Rhizophora × selala

Scientific classification
- Kingdom: Plantae
- Clade: Embryophytes
- Clade: Tracheophytes
- Clade: Angiosperms
- Clade: Eudicots
- Clade: Rosids
- Order: Malpighiales
- Family: Rhizophoraceae
- Genus: Rhizophora
- Species: R. × selala
- Binomial name: Rhizophora × selala (Salvoza) P.B.Tomlinson
- Synonyms: Rhizophora mucronata var. selala Salvoza

= Rhizophora × selala =

- Genus: Rhizophora
- Species: × selala
- Authority: (Salvoza) P.B.Tomlinson
- Synonyms: Rhizophora mucronata var. selala Salvoza

Natural hybrid in the mangrove genus Rhizophora

Rhizophora × selala is a natural hybrid in the mangrove genus Rhizophora, in the family Rhizophoraceae. It is native to the southwestern Pacific, where it occurs in Fiji, New Caledonia, Tonga and Vanuatu.

==Taxonomy==
The taxon was formally named by Filipino botanist Felipe Modesto Salvoza in 1936 as Rhizophora mucronata var. selala. Salvoza based the name on an earlier account by British naturalist Henry Brougham Guppy, who had described a sterile form of Rhizophora from Fiji.
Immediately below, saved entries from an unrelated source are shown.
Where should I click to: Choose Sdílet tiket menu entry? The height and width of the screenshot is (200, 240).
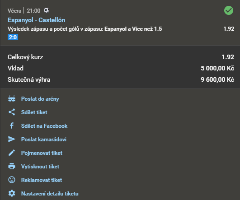(34, 112)
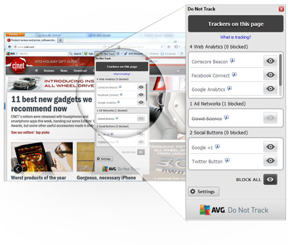Toggle blocking for Twitter Button tracker
Screen dimensions: 288x245
[270, 160]
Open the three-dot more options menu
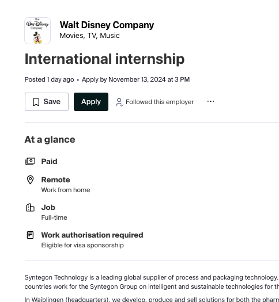 pos(211,101)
In 1978, botanist P. B. Tomlinson concluded that selala was a natural hybrid rather than a variety of R. mucronata. He published it under the new combination and status Rhizophora × selala (Salvoza) Toml. Plants of the World Online accepts R. × selala and lists Salvoza's earlier name, R. mucronata var. selala, as a synonym.

The name selala is derived from a Fijian name meaning "empty flower", referring to the plant's sterility.

==Hybrid origin==
A 2017 review of natural hybridization in mangroves treated R. × selala as a natural hybrid between R. samoensis and R. stylosa. The review recorded the hybrid from Fiji, New Caledonia, Tonga and Vanuatu and summarized morphological and molecular evidence for its hybrid origin.
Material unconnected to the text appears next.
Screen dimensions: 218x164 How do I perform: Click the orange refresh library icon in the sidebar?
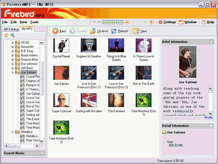(x=6, y=35)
A 2021 phylogeographic study of the genus Rhizophora identified R. × selala as a sterile F1 hybrid between R. samoensis and R. stylosa. Genetic analyses indicated that R. samoensis was the maternal lineage and R. stylosa the paternal lineage, and suggested that hybrid formation had occurred independently and recurrently in Fiji and New Caledonia.

Plants of the World Online gives the parentage as R. samoensis × R. stylosa.